* **Exercise directions**: Search the listing for the word "screenshot" and return each line that contains it.

* **The records**:
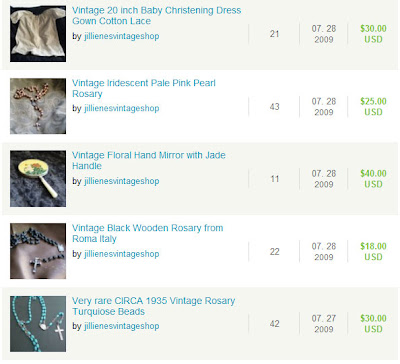
Task: Visit jillienesvintageshop under pink pearl rosary
Action: (122, 108)
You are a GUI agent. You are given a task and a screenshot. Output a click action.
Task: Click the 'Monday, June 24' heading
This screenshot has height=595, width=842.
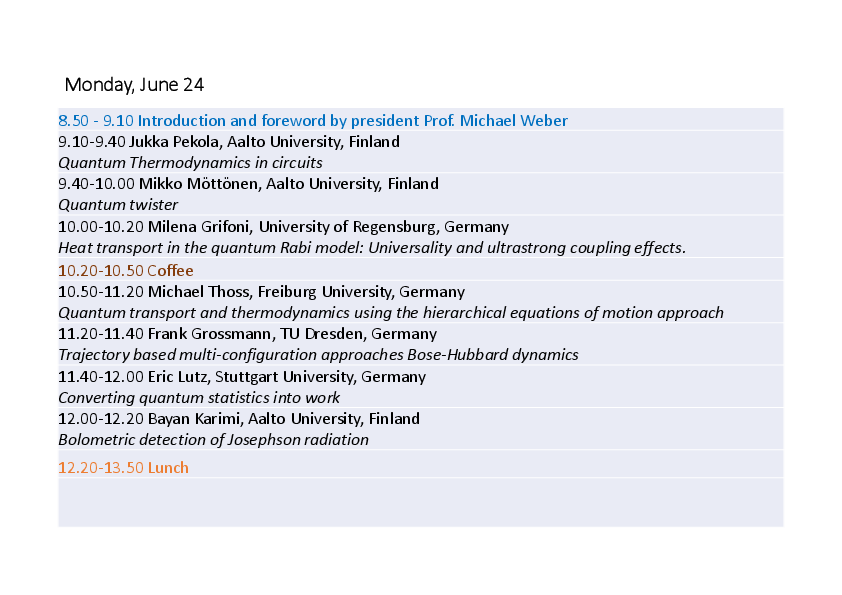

* **Result below**:
You are a GUI agent. You are given a task and a screenshot. Output a click action.
This screenshot has height=595, width=842.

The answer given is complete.